Because they want to do business with you again and again, they are looking for
(and challenging you to excellence by hiring) the "truly exceptional"
rather than the "just satisfactory" so often settled for by in-house
hirers.
Confidentiality
Advertising or otherwise publicly proclaiming an opening, aside from its cost
and demonstrated ineffectiveness for sensitive senior level openings, often
creates anxiety and apprehension among the advertiser's current employees who
wonder why they aren't being considered or worry about newcomer transition
problems. Just as often it alerts competitors to a current weakness or
void within the company.
Speed
The recruiting process is always faster through a search professional who is
continually tapped into the talent marketplace than one having to start the
process from scratch. For every day that a key opening remains unfilled,
a company's other employees must grudgingly do double duty. And this
doesn't factor in the profit opportunities or competitive advantages lost to a
company because a position remains unfilled or is done on a part-time basis by
others less qualified.
Post-Hire Downtime
Not only is speed an essential part of the professional recruiter's process,
the ability to locate a person who can immediately "hit the ground
running" with a minimum of "ramp-up time" saves time after the
hire. All too often, a hire selected through less effective sources
offering a smaller talent pool requires several months of expensive training
and orientation.
Reality
Professional recruiters often recognize and have a duty to inform Clients that
they may be mistaken as to the type of person sought, the salary required to
attract them or the possibilities that the solution might just lie in areas
outside the traditional target industries . . . something an internal recruiter
is politically disinclined to do. Too many hirers fail to understand that
a professional recruiter's primary function is not necessarily to fill a slot but to provide the right candidate to solve a problem.
Negotiation
Master negotiator Herb Cohen says that "negotiation is the analysis of
information, time and power to affect behavior . . . the meeting of needs
(yours and others') to make things happen the way you want them to."

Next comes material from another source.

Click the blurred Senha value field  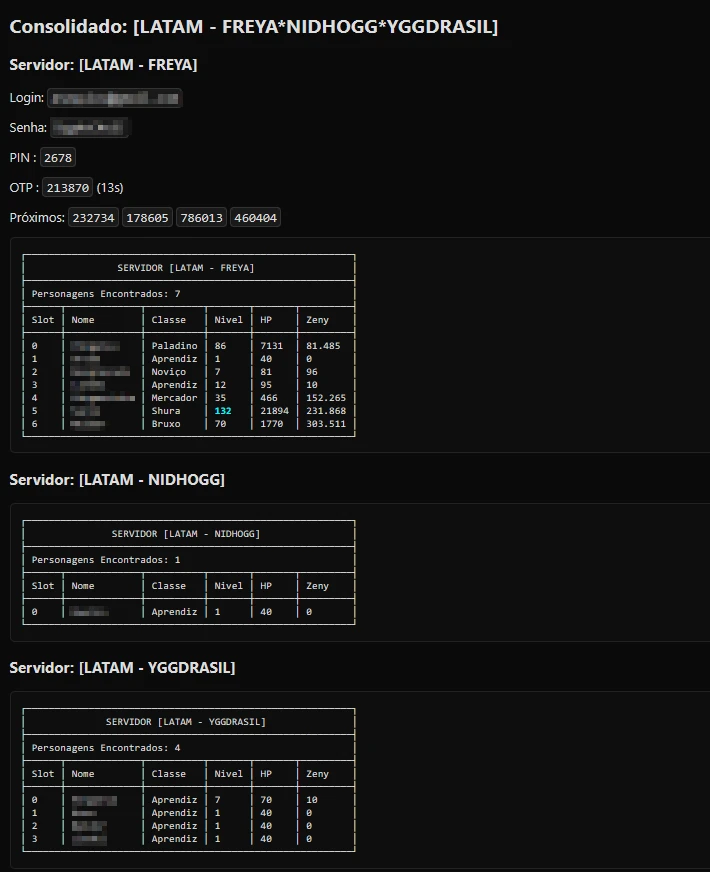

As a buffer and informed intermediary, the professional recruiter is better
able to blend the needs and wants of both parties to arrive at a mutually
beneficial arrangement without the polarizing roadblocks which too frequently
materialize in face-to-face dealings.
Prioritizing Company Resources
It is often amazing to see how much of a company's revenues are squandered on
non-productive perks for existing high-level employees while they penny-pinch
on what is every company's lifeblood . . . talent acquisition.
Club memberships and the like may be fine, but no one with an IQ higher than
Forrest Gump's believes that these expenditures contribute to a company's
profit margin. But one well-placed employee can be the cause of a
company's profits skyrocketing. And the fee for having hired these people
pales to insignificance when compared to the contributions they make to the
bottom line.
The next time you think a
recruiter's fees are too high, put them in the proper perspective before asking
for that Blue Light Special or spinning your wheels thrashing about trying to
fill vital openings with less effective (but not necessarily less expensive)
pedestrian methods. Savvy executives learned long ago that the fee paid
to a recruiter is a shrewd strategic investment, not an extraneous expense.